Crescent Communities
- Formerly: South Carolina Land and Timber (1963) Crescent Land and Timber (1969) Crescent Resources (mid-80s)
- Type: Private Corporation
- Industry: Mixed-Use Real Estate - both Multifamily and Commercial
- Headquarters: Charlotte, North Carolina, U.S.
- Key people: Brian Natwick (Chairman & CEO); Kevin H. Lambert (CFO);
- Total assets: US$1 billion+ (2017)
- Number of employees: 115
- Website: http://www.crescentcommunities.com/

= Crescent Communities =

Real estate company from Charlotte, NC

Crescent Communities is a real estate investor, developer, and operator of mixed-use communities with headquarters in Charlotte, North Carolina. It has approximately 115 employees. The company has offices in Charlotte, Washington, D.C., Atlanta, Orlando, Nashville, Dallas, Denver, Phoenix, and Salt Lake City.

==History==

In 1939, Duke Power (now Duke Energy) established a forestry department to manage company land not used for power generation. In 1963, this department became the company South Carolina Land and Timber. As the holdings expanded to include land in North Carolina, the organization was renamed Crescent Land and Timber in 1969. Some of the original land was sold to Crescent Land and Timber by the Singer Corporation.

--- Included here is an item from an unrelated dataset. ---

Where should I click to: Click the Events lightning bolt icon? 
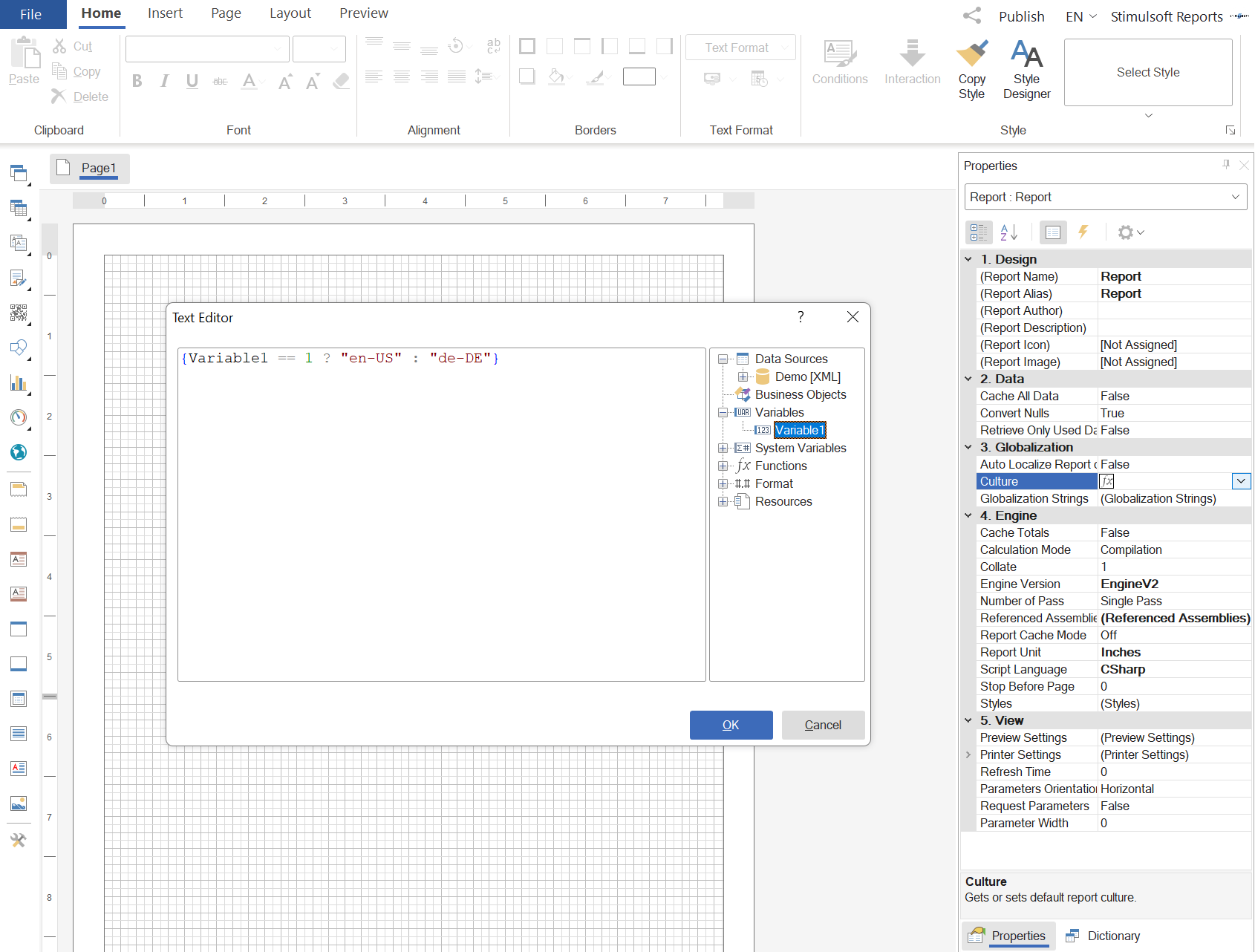(x=1083, y=232)
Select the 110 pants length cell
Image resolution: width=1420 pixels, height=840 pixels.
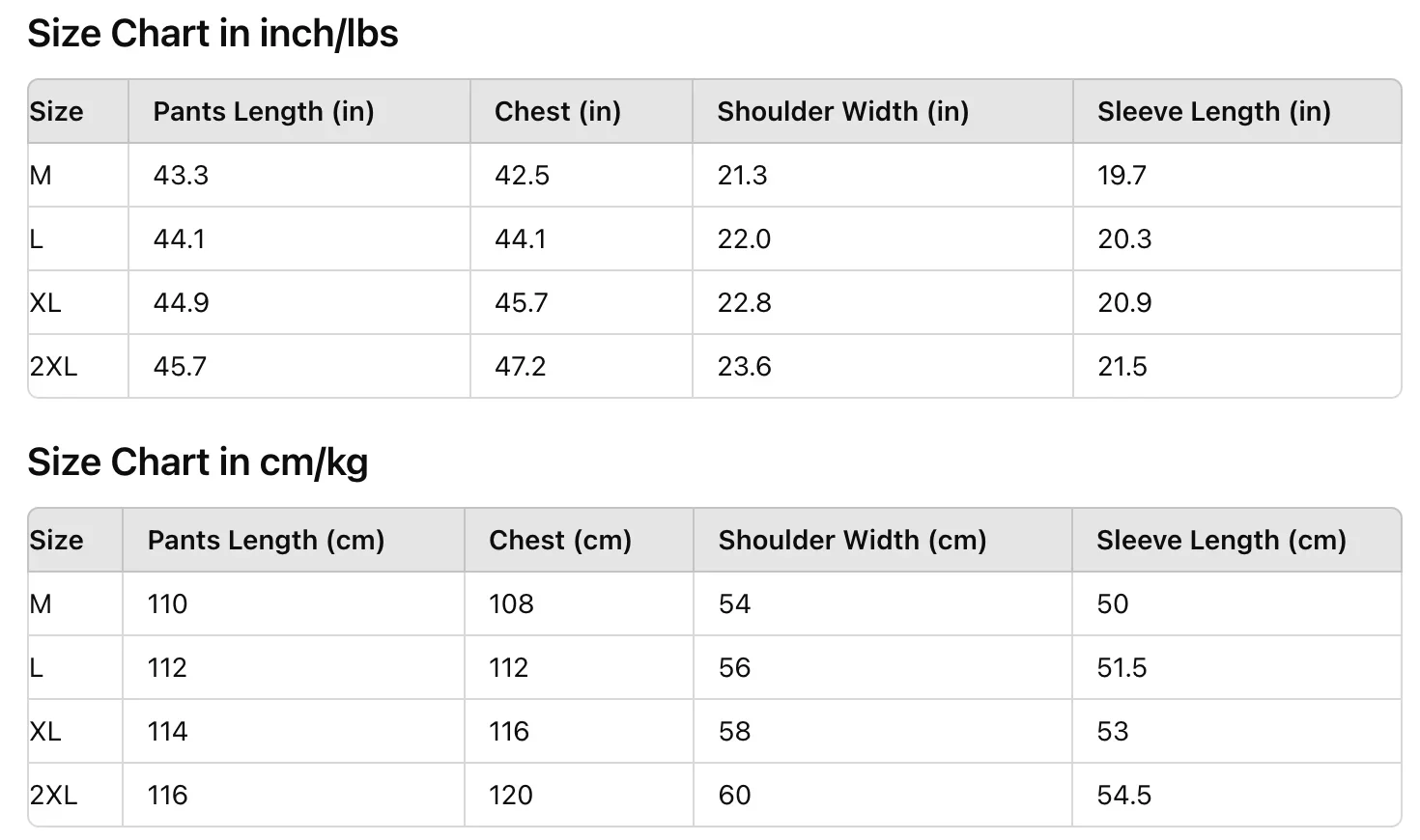(294, 603)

In the mid-1980s, the company was renamed Crescent Resources as it began to actively develop residential communities. Crescent Resources began work on its first commercial development, Coliseum Centre, in 1990. As of 1991, Crescent Resources managed 270,000 acres of land. Holdings included part of what became Lake James State Park, which it later sold to the state of North Carolina. Crescent Resources became a separate entity from Duke Energy in 2006, with Duke Energy selling its 49% stake to Morgan Stanley.

Crescent Resources filed for bankruptcy in 2009, and has emerged from it separated from the utility company. The company aimed to rebrand itself, renaming itself "Crescent Communities" in 2013.